Quick Start Guide
This guide will help you get started with CallMeFair, a comprehensive framework for bias mitigation in AI systems. You’ll learn how to install the framework, load your data, and apply various bias mitigation techniques.
Installation
First, install CallMeFair and its dependencies:
pip install callmefair
Or install from source:
git clone https://github.com/your-repo/callmefair.git
cd callmefair
pip install -e .
Basic Usage
Here’s a simple example that demonstrates the core functionality:
import pandas as pd
import numpy as np
from callmefair.util.fair_util import BMInterface
from callmefair.mitigation.fair_bm import BMManager
# Load your data
# Replace with your actual data files
train_df = pd.read_csv('train.csv')
val_df = pd.read_csv('val.csv')
test_df = pd.read_csv('test.csv')
# Initialize the bias mitigation interface
bm_interface = BMInterface(
df_train=train_df,
df_val=val_df,
df_test=test_df,
label='target', # Your target column name
protected=['gender'] # Your protected attributes
)
# Define privileged and unprivileged groups
privileged_groups = [{'gender': 1}] # Male group
unprivileged_groups = [{'gender': 0}] # Female group
# Create bias mitigation manager
bm_manager = BMManager(
bmI=bm_interface,
privileged_group=privileged_groups,
unprivileged_group=unprivileged_groups
)
# Apply preprocessing bias mitigation
bm_manager.pre_Reweighing()
# Train a model (example with sklearn)
from sklearn.ensemble import RandomForestClassifier
X_train, y_train = bm_interface.get_train_xy()
model = RandomForestClassifier()
model.fit(X_train, y_train)
# Make predictions
X_test, y_test = bm_interface.get_test_xy()

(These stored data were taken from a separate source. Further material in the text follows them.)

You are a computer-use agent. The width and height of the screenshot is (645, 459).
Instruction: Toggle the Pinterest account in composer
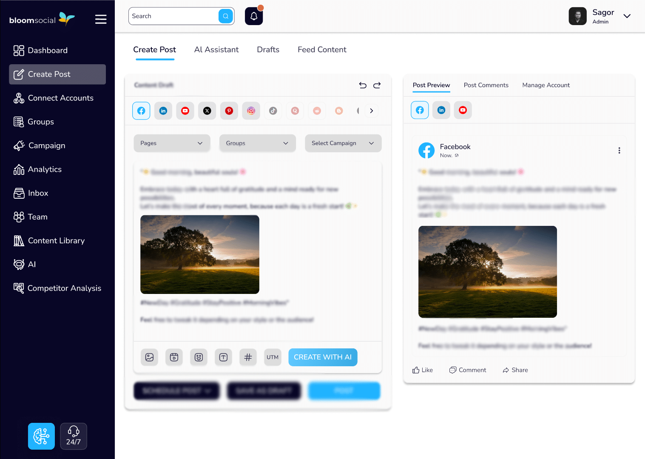229,111
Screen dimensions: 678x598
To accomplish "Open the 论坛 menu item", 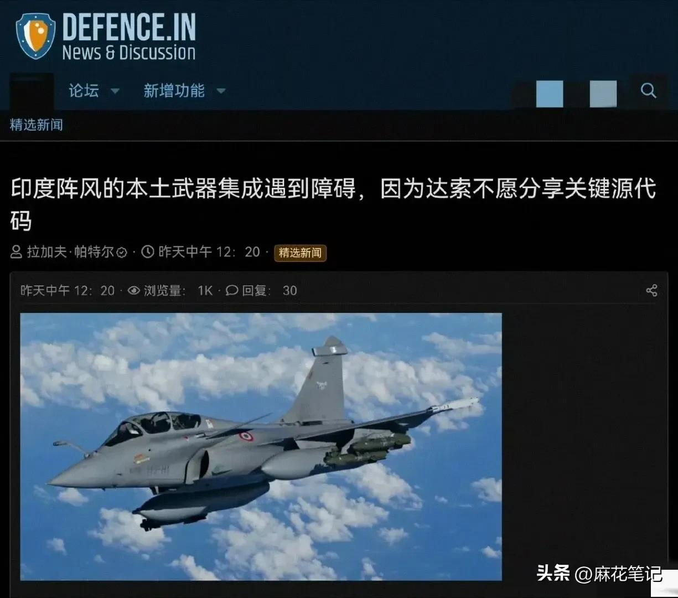I will pyautogui.click(x=84, y=90).
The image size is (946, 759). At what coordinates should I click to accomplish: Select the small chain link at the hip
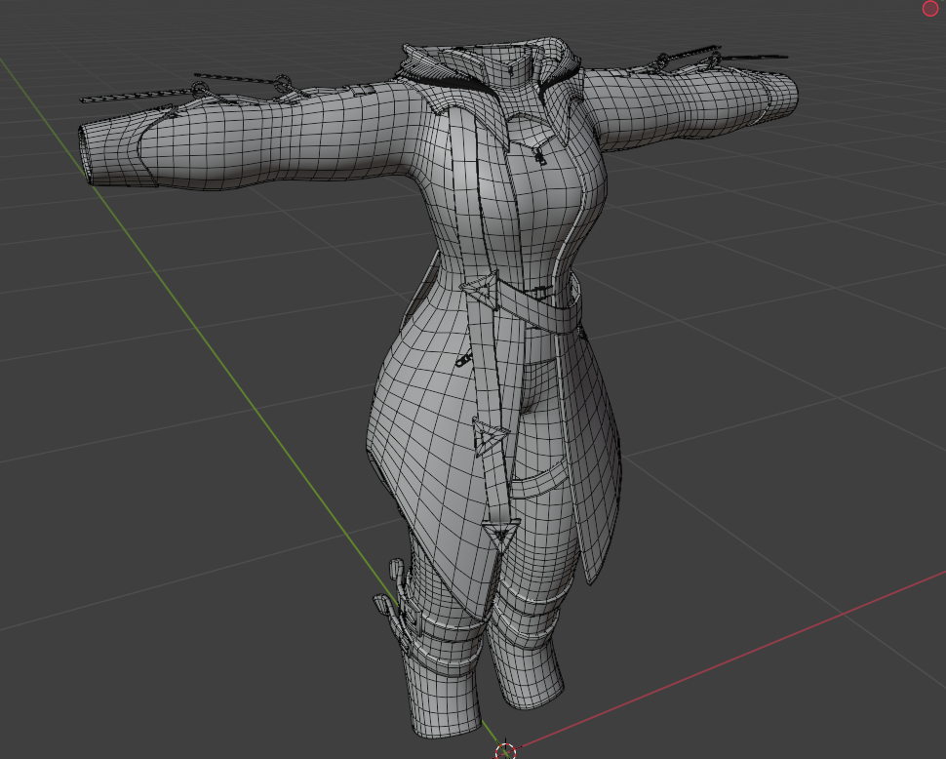pos(463,361)
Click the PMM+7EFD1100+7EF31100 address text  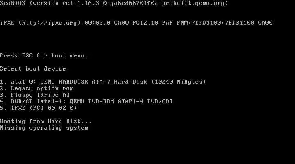pyautogui.click(x=216, y=23)
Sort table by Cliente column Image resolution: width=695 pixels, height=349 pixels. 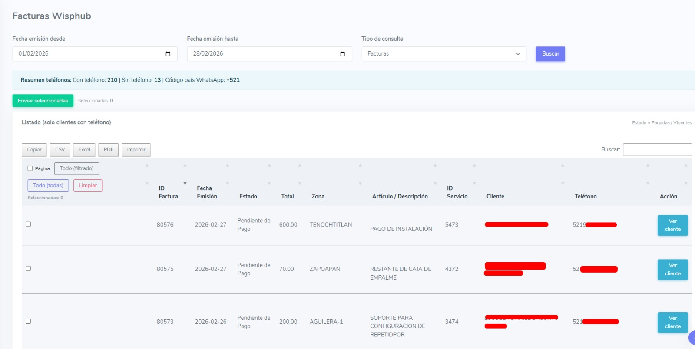[x=495, y=196]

predictions = model.predict(X_test)
# Apply postprocessing bias mitigation
from aif360.datasets import BinaryLabelDataset
# Convert predictions to BinaryLabelDataset format
test_pred_dataset = bm_interface.get_test_BLD()
test_pred_dataset.labels = predictions.reshape(-1, 1)
val_pred_dataset = bm_interface.get_val_BLD()
val_pred_dataset.labels = model.predict(bm_interface.get_val_xy()[0]).reshape(-1, 1)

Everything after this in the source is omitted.